|M.Sc Student||Bar-Yosef Guy|
|Subject||The Flow Field at the Vicinity of Porous Media Boundaries|
|Department||Department of Agricultural Engineering||Supervisor||Professor Uri Shavit|
This work deals with the problems encountered in the flow field at the interface of a porous medium while emphasizing the profile of the average velocity in the area between the flow above and within the porous medium. A solution in this area is required for runoff, rainfall events, furrow irrigation, flood events and others. As a result of shear, surface and subsurface flows affect each other and the boundary conditions at the interface are ill defined.
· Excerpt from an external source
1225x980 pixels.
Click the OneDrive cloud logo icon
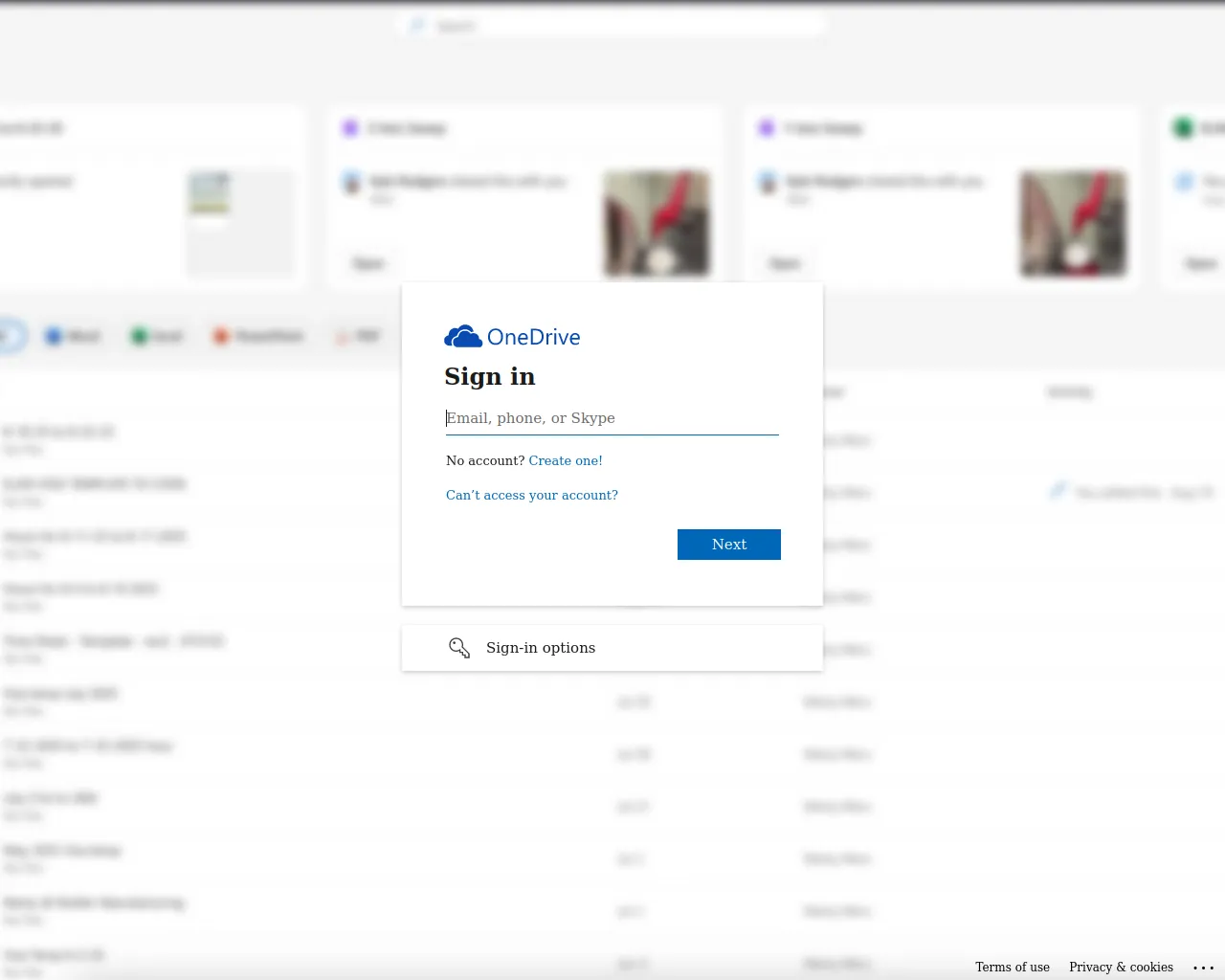pyautogui.click(x=463, y=337)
Despite an extensive history of research, to date no model has been found that would provide a full prediction of the flow at the porous media interface, given the characteristics of the porous media and the flow conditions.
The goal of this research is to examine a possible solution to the problem of laminar flow in the border region, between free flow and flow in porous media. The research hypothesis postulates that by using a PIV (Particle Imager Velocimetry) system and a numerical solution, it will be possible to determine the flow field both above and within the porous medium.
The research includes a theoretical development of the average flow equations, experiments and numerical solutions that were used to predict the micro-scale flow field and a comparison between the micro-scale flow field and a solution of the Modified Brinkman Equation (MBE), which was developed during the course of this research.
The porous medium physical model was developed based on a Canton Taylor Brush configuration. This configuration simplifies the interface problem, since the micro-scale flow field inside the porous media is unidirectional, symmetric, and fully developed. PIV measurements showed that the Stokes equation provides an accurate prediction of the flow field at the microscopic level. This conclusion was found to be correct with regard to the laminar flow conditions examined during this study.
The research found that the MBE solution depends on the height of the representative elementary volume, HREV. For a correct value of HREV the MBE predicts well the average velocities both above and within the porous medium, given that flow is laminar, that the porous medium is composed of an array of parallel grooves, and that the fluid viscosity, pressure gradient and water level above the porous medium are known.